Explore les différences entre l'apprentissage par quelques exemples (few-shot), l'apprentissage sans exemple (zero-shot) et l'apprentissage par transfert en vision par ordinateur et comment ces paradigmes façonnent l'entraînement des modèles d'IA.

ABAbirami Vina
5 min read
Apprentissage few-shot, zero-shot et par transfert en vision par ordinateur

Les systèmes d'intelligence artificielle (IA) peuvent gérer des tâches complexes telles que la reconnaissance faciale, la classification d'images et la conduite automobile avec un minimum d'intervention humaine. Ils y parviennent en étudiant des données, en identifiant des modèles et en utilisant ces modèles pour prendre des décisions ou faire des prédictions. À mesure que l'IA progresse, nous assistons au développement de méthodes de plus en plus sophistiquées permettant aux modèles d'IA d'apprendre, de s'adapter et d'exécuter des tâches avec une efficacité remarquable.

Par exemple, la vision par ordinateur est une branche de l'IA qui permet aux machines d'interpréter et de comprendre les informations visuelles du monde. Le développement traditionnel de modèles de vision par ordinateur repose largement sur de grands jeux de données annotés pour l'entraînement. La collecte et l'étiquetage de ces données peuvent être coûteux et chronophages.

Pour relever ces défis, les chercheurs ont introduit des approches innovantes telles que l'apprentissage few-shot (FSL), qui apprend à partir d'exemples limités ; l'apprentissage zero-shot (ZSL), qui identifie des objets jamais vus auparavant ; et l'apprentissage par transfert (TL), qui applique les connaissances de modèles pré-entraînés à de nouvelles tâches.

Dans cet article, nous explorerons le fonctionnement de ces paradigmes d'apprentissage, soulignerons leurs différences clés et examinerons des applications concrètes. Commençons !

Link to this sectionUn aperçu des paradigmes d'apprentissage#

Explorons ce que sont l'apprentissage few-shot, l'apprentissage zero-shot et l'apprentissage par transfert dans le contexte de la vision par ordinateur et leur fonctionnement.
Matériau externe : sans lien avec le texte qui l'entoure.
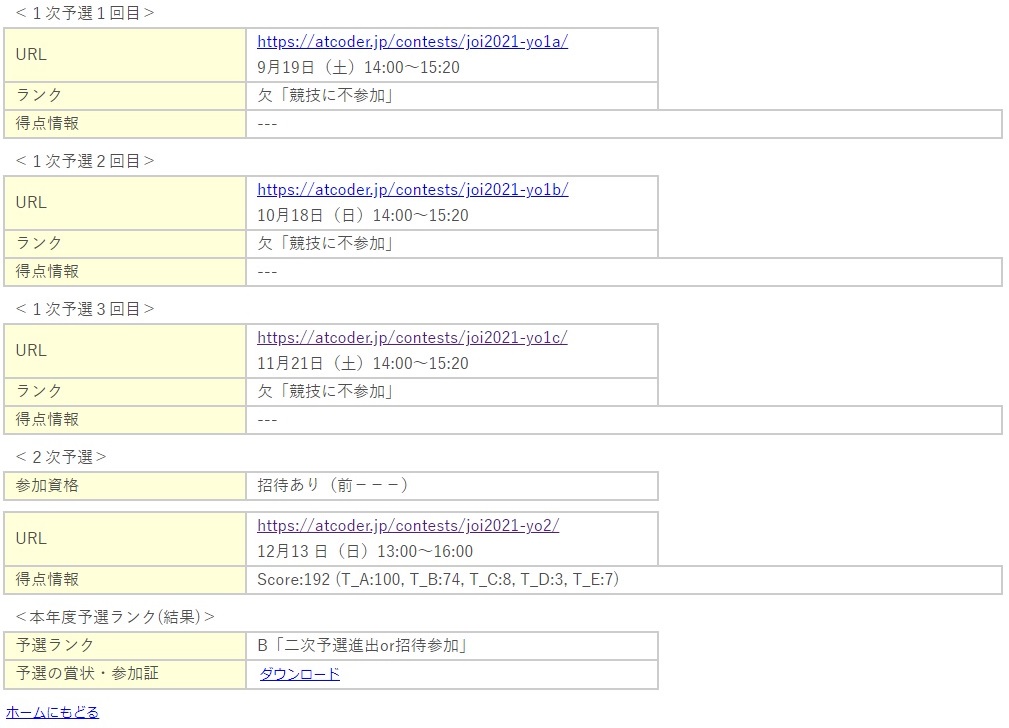Click the 参加資格 label cell
The image size is (1009, 728).
click(47, 486)
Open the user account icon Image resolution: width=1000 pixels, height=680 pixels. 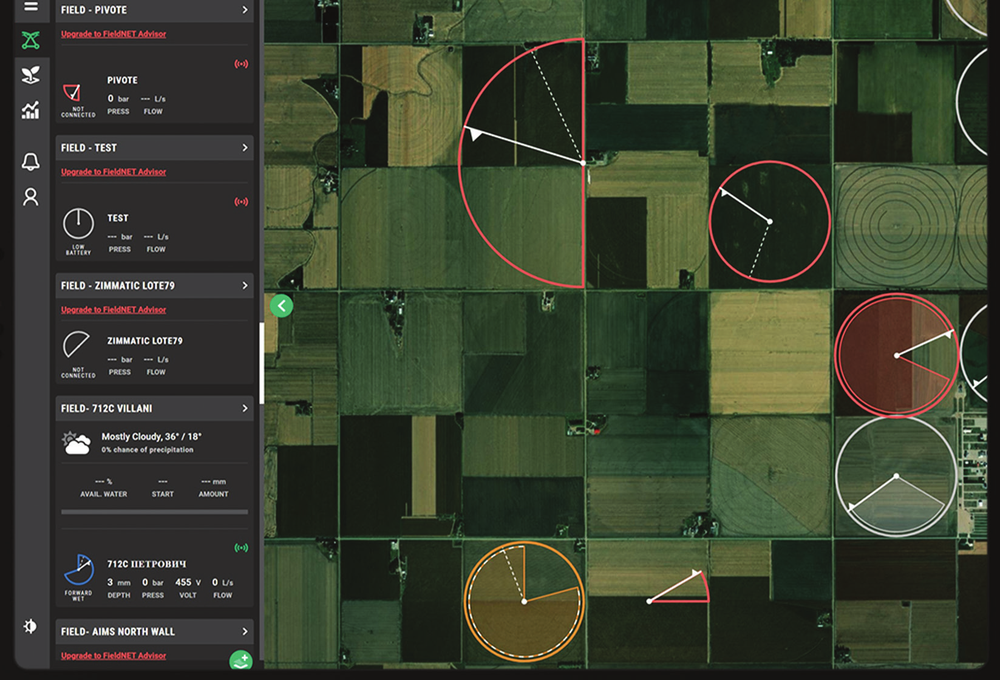coord(30,196)
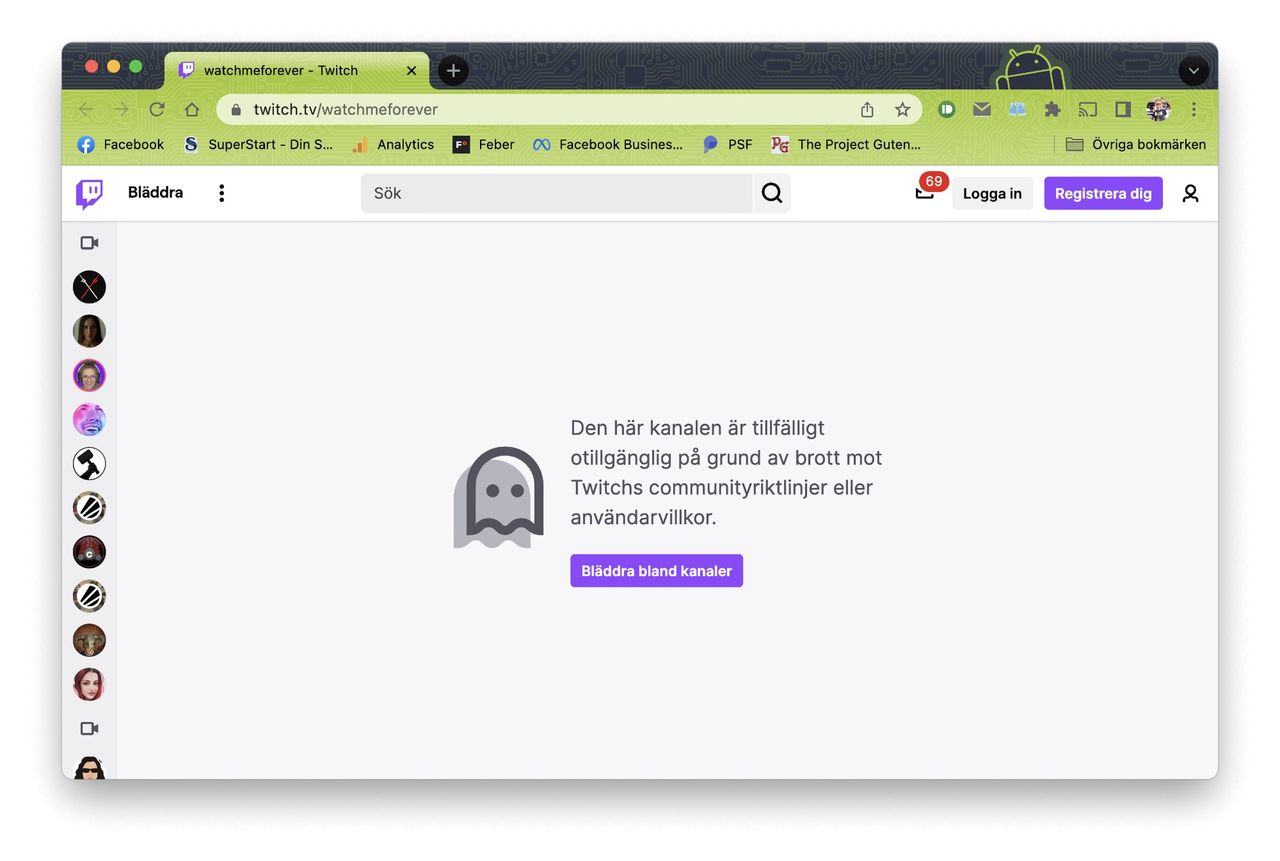Focus the Sök search field

point(556,193)
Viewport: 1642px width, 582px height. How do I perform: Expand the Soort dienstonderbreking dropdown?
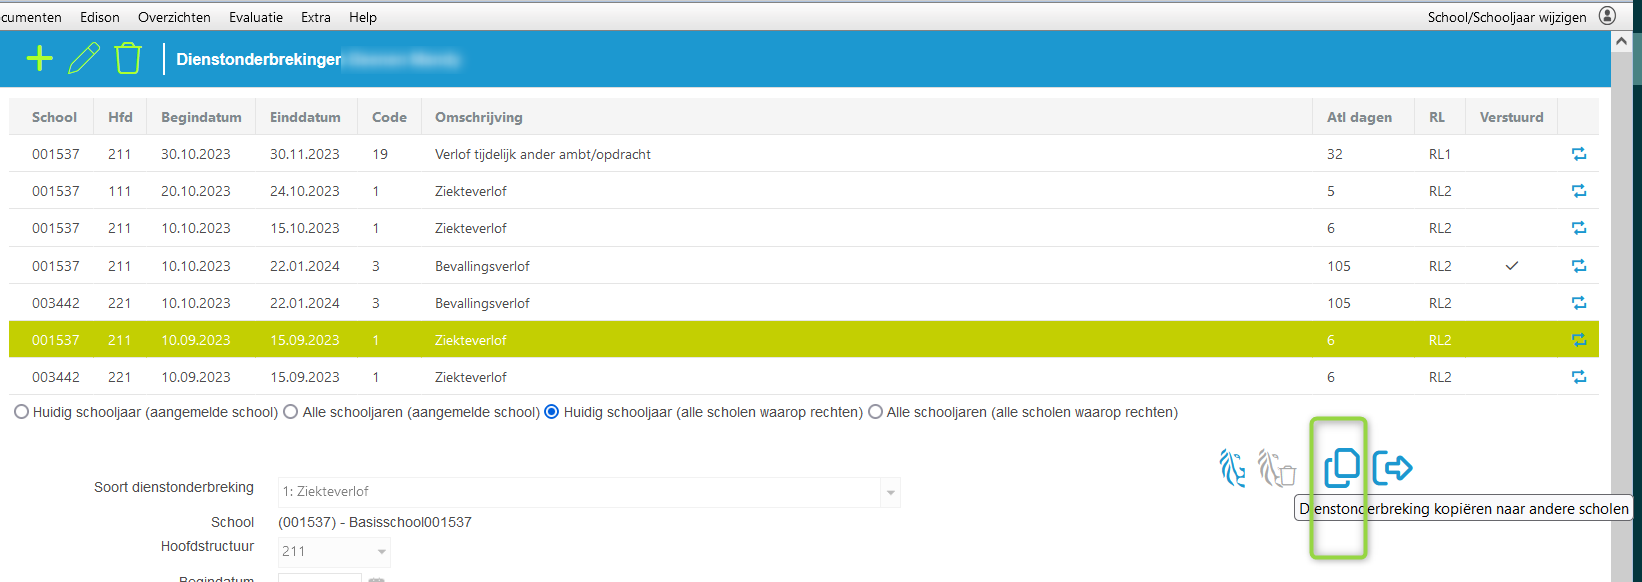(889, 492)
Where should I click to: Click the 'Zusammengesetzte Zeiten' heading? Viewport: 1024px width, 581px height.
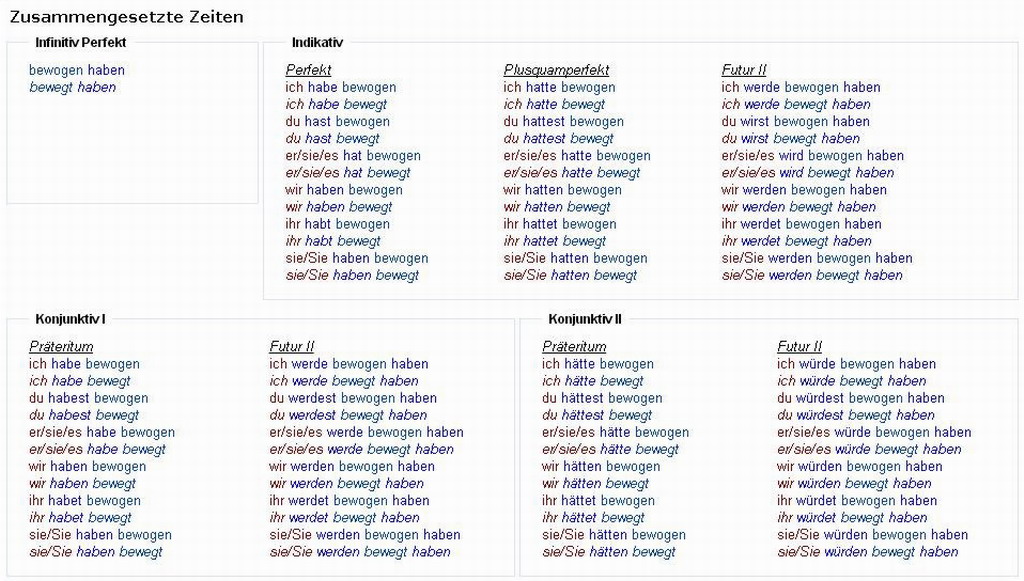(x=127, y=17)
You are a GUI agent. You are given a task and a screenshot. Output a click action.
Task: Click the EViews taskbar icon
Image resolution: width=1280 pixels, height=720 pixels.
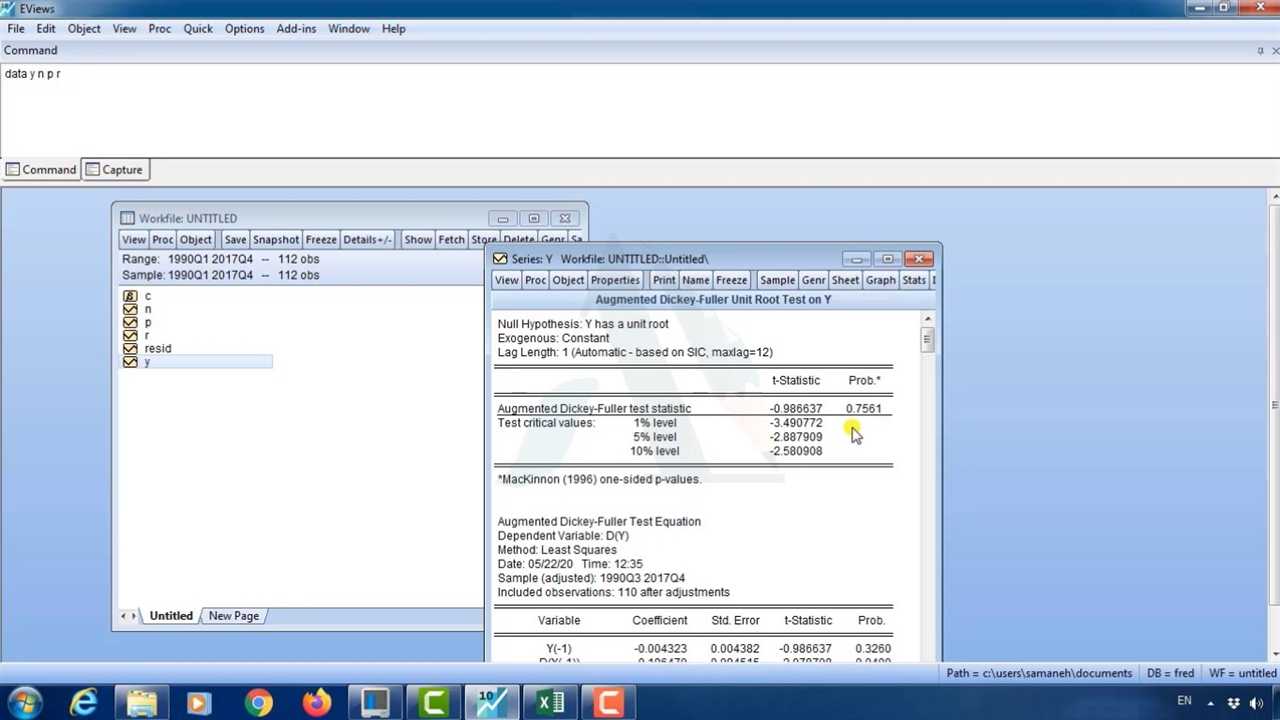pyautogui.click(x=492, y=703)
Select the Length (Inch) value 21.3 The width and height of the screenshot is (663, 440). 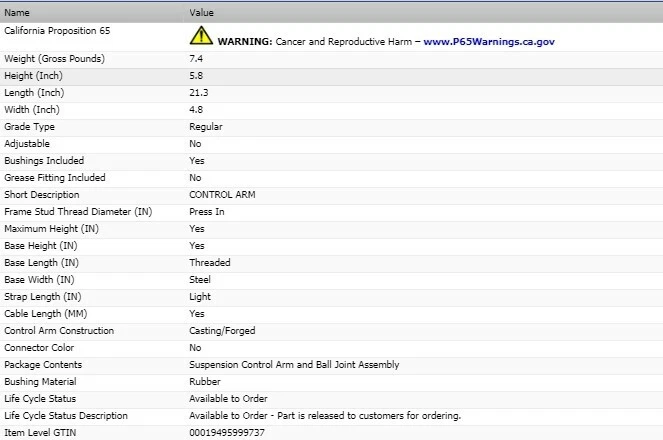click(x=199, y=93)
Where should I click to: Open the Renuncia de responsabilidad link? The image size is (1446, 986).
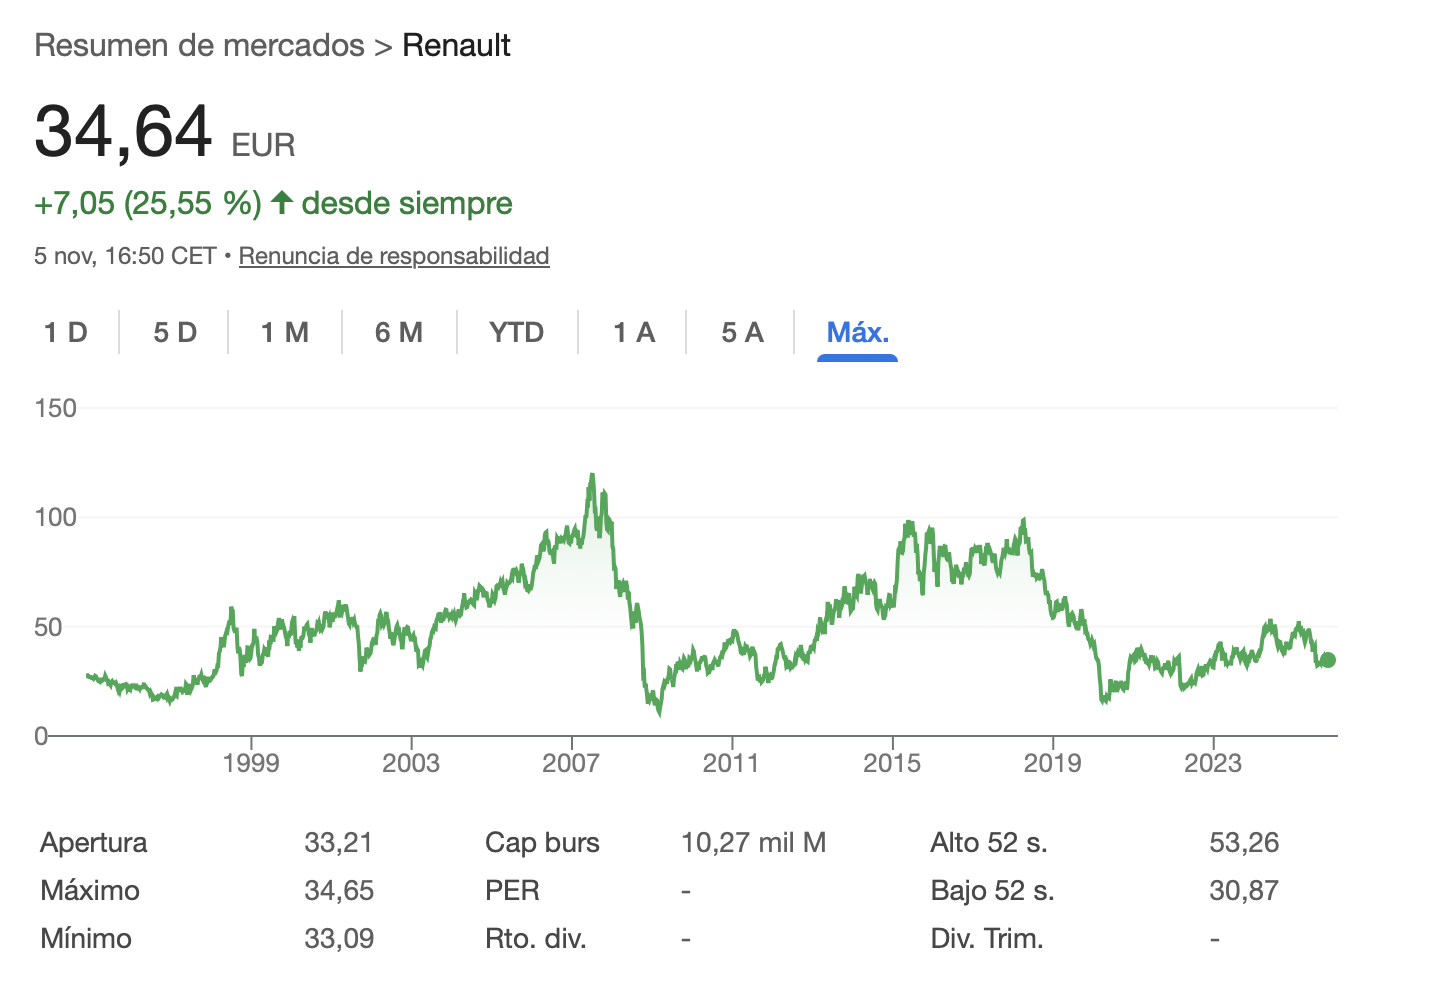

Link to this sectionApprentissage few-shot#

L'apprentissage few-shot est une méthode où les systèmes apprennent à reconnaître de nouveaux objets en utilisant seulement un petit nombre d'exemples. Par exemple, si tu montres à un modèle quelques photos d'un manchot, d'un pélican et d'un macareux (ce petit groupe est appelé le "support set"), il apprend à quoi ressemblent ces oiseaux.

Plus tard, si tu présentes au modèle une nouvelle image, comme un manchot, il compare cette image avec celles de son support set et choisit la correspondance la plus proche. Lorsque la collecte d'une grande quantité de données est difficile, cette méthode est avantageuse car le système peut toujours apprendre et s'adapter avec seulement quelques exemples.

Aperçu du fonctionnement de l'apprentissage few-shot

Fig 1. Un aperçu du fonctionnement de l'apprentissage few-shot.

Link to this sectionApprentissage zero-shot#

L'apprentissage zero-shot est un moyen pour les machines de reconnaître des choses qu'elles n'ont jamais vues auparavant, sans avoir besoin d'exemples. Il utilise des informations sémantiques, comme des descriptions, pour aider à établir des connexions.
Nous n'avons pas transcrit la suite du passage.